• YOUR INSTRUCTIONS: Repeat each of the following entries word for word.

Dataset entries
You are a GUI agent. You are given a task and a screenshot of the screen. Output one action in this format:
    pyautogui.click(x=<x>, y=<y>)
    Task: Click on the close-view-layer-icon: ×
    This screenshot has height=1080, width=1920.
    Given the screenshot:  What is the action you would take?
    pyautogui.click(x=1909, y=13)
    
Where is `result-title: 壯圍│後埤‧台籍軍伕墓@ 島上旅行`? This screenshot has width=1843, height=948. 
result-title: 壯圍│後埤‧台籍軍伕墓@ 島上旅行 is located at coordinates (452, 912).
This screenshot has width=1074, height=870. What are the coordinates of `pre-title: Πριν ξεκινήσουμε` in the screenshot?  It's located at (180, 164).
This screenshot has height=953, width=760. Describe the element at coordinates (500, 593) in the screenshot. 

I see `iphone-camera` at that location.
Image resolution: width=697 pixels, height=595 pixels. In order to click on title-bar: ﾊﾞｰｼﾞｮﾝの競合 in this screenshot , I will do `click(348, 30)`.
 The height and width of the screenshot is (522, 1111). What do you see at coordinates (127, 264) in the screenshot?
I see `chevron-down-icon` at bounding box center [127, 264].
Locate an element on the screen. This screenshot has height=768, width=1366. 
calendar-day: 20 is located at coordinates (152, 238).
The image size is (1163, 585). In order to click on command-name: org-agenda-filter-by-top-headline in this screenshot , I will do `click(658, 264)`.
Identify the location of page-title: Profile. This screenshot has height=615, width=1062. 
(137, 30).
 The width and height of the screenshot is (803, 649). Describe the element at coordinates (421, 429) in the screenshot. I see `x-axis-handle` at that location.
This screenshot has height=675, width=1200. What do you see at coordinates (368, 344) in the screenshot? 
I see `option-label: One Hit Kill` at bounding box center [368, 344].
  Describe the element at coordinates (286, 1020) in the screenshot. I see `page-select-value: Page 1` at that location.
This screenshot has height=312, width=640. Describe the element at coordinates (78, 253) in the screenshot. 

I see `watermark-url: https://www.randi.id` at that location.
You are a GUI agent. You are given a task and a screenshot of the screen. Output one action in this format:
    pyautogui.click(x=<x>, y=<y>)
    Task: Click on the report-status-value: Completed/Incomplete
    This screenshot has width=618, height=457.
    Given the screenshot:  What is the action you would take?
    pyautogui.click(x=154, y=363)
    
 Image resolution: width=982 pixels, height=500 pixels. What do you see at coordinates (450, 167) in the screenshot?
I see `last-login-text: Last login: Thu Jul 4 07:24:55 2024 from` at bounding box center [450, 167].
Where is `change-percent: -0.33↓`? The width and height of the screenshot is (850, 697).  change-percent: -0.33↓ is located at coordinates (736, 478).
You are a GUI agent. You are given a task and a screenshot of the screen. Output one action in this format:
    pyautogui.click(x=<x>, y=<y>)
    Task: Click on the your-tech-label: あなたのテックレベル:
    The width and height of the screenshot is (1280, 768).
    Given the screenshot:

• RESULT OF THIS EXERCISE:
You are a GUI agent. You are given a task and a screenshot of the screen. Output one action in this format:
    pyautogui.click(x=<x>, y=<y>)
    Task: Click on the close-view-layer-icon: ×
    This screenshot has height=1080, width=1920.
    Given the screenshot:  What is the action you would take?
    pyautogui.click(x=1909, y=13)
    
Where is `result-title: 壯圍│後埤‧台籍軍伕墓@ 島上旅行`? This screenshot has width=1843, height=948. 
result-title: 壯圍│後埤‧台籍軍伕墓@ 島上旅行 is located at coordinates (452, 912).
This screenshot has width=1074, height=870. What are the coordinates of `pre-title: Πριν ξεκινήσουμε` in the screenshot?  It's located at (180, 164).
This screenshot has height=953, width=760. Describe the element at coordinates (500, 593) in the screenshot. 

I see `iphone-camera` at that location.
Image resolution: width=697 pixels, height=595 pixels. In order to click on title-bar: ﾊﾞｰｼﾞｮﾝの競合 in this screenshot , I will do `click(348, 30)`.
 The height and width of the screenshot is (522, 1111). What do you see at coordinates (127, 264) in the screenshot?
I see `chevron-down-icon` at bounding box center [127, 264].
Locate an element on the screen. This screenshot has height=768, width=1366. 
calendar-day: 20 is located at coordinates (152, 238).
The image size is (1163, 585). In order to click on command-name: org-agenda-filter-by-top-headline in this screenshot , I will do `click(658, 264)`.
Identify the location of page-title: Profile. This screenshot has height=615, width=1062. 
(137, 30).
 The width and height of the screenshot is (803, 649). Describe the element at coordinates (421, 429) in the screenshot. I see `x-axis-handle` at that location.
This screenshot has height=675, width=1200. What do you see at coordinates (368, 344) in the screenshot? 
I see `option-label: One Hit Kill` at bounding box center [368, 344].
  Describe the element at coordinates (286, 1020) in the screenshot. I see `page-select-value: Page 1` at that location.
This screenshot has height=312, width=640. Describe the element at coordinates (78, 253) in the screenshot. 

I see `watermark-url: https://www.randi.id` at that location.
You are a GUI agent. You are given a task and a screenshot of the screen. Output one action in this format:
    pyautogui.click(x=<x>, y=<y>)
    Task: Click on the report-status-value: Completed/Incomplete
    This screenshot has width=618, height=457.
    Given the screenshot:  What is the action you would take?
    pyautogui.click(x=154, y=363)
    
 Image resolution: width=982 pixels, height=500 pixels. What do you see at coordinates (450, 167) in the screenshot?
I see `last-login-text: Last login: Thu Jul 4 07:24:55 2024 from` at bounding box center [450, 167].
Where is `change-percent: -0.33↓`? The width and height of the screenshot is (850, 697).  change-percent: -0.33↓ is located at coordinates (736, 478).
You are a GUI agent. You are given a task and a screenshot of the screen. Output one action in this format:
    pyautogui.click(x=<x>, y=<y>)
    Task: Click on the your-tech-label: あなたのテックレベル:
    The width and height of the screenshot is (1280, 768).
    Given the screenshot:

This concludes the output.